Theatralische Unterwelten: Cours Lapin

Wenn eine Band das eigene Schaffen als »theatralische Unterwelt verzerrter französischer Märchen« bezeichnet, dann werden meine Ohren so lang wie die eines Märzhasen. Wie passend, dass sich Cours Lapin nach einem Karnickel benannt haben! Es scheint zunächst allerliebst, wie Sängerin Louise Alenius hier französisch singt und sich auf den ersten Blick als Fan der Bohème-Welt des Montmartre outet, wie sie die kulleräugige Kellnerin Amélie nicht besser personifizieren könnte. Aber halt, dem ist nicht so, denn diese Dänen wollen lieber garstige Geschichten erzählen, in denen der sanfte Grusel an den Rändern lauert. Im Video zu »Cache Cache« sind die Mädchen in den weißen Kleidchen keineswegs harmlos, sondern latent bedrohlich. Wie sie so aus modrigem Waldboden gen Licht streben, verzerrte Disco-Nummern tanzen und eine bedenkliche Neugier an menschlichen Behausungen zeigen!

Cours Lapin – Cache Cache from Fake Diamond Records on Vimeo.

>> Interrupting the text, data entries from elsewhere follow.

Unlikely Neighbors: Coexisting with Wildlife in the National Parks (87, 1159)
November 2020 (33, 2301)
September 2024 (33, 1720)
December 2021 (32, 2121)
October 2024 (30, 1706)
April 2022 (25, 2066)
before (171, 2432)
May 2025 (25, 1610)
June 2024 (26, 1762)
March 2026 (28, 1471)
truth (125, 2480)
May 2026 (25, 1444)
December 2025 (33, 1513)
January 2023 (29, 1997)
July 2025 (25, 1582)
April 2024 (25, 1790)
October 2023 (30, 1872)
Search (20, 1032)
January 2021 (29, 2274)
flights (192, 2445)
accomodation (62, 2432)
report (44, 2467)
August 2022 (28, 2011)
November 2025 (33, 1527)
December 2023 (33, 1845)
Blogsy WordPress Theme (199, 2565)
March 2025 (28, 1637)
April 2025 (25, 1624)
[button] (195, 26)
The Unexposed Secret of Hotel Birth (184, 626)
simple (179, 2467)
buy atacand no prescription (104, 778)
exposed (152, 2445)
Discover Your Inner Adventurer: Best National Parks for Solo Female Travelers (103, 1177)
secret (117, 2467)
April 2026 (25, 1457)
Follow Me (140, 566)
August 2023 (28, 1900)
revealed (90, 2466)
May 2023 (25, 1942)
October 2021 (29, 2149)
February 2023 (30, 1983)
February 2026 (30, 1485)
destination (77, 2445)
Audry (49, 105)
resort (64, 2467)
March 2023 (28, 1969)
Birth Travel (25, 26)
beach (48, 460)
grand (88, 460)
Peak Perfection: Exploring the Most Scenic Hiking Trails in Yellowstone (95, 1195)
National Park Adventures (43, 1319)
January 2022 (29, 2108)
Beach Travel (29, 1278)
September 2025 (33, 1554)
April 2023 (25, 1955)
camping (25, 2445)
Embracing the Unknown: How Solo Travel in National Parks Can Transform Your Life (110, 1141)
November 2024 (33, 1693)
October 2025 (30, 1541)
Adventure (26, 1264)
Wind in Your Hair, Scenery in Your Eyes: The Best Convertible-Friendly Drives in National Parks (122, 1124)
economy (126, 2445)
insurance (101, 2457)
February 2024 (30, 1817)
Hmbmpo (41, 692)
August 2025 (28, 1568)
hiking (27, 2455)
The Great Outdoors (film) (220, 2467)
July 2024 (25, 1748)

Das Debütalbum der Vier aus Kopenhagen liegt schon ein paar Jährchen zurück, aber es lohnt sich in diesem Fall, zurückzublicken: Auf Anspielungen an den 60ies-Pop, die Filme von Tim Burton, die Tradition des französischen Kasperletheaters namens Grand Guignol, in der mächtig gehauen wird, und einer guten Prise dunkelgrauer Nachmahr-Melancholie. Die Stimme von Louise Alenius klingt nur für unaufmerksame Zeitgenossen kleinmädchenhaft naiv. Wer genauer hinhört, wird hier katzengleiche Unberechenbarkeit entdecken. Von Heimeligkeit nichts zu spüren unter diesen taubengrauen Pariser Himmeln. Der Fama nach hat Alenius zehn Jahre lang in der französischen Hauptstadt gelebt – lange genug also, um die Widersprüche aufzusagen, die sich zwischen Touristen-Romantik und realer Tristesse auftun. So ist es nur folgerichtig, dass diese Töne immer ein ganz kein bisschen schräg klingen.

Während von Cours Lapin aktuell wenig zu hören ist, hat Bandmitglied und Produzent Peder eigenes Material vorgelegt, dass ebenfalls hörenswert ist: Melodramatisch, nostalgisch, gewalttätig und zärtlich.

Peder “Ghost Of A Smile” Official Video from pederfromdenmark on Vimeo.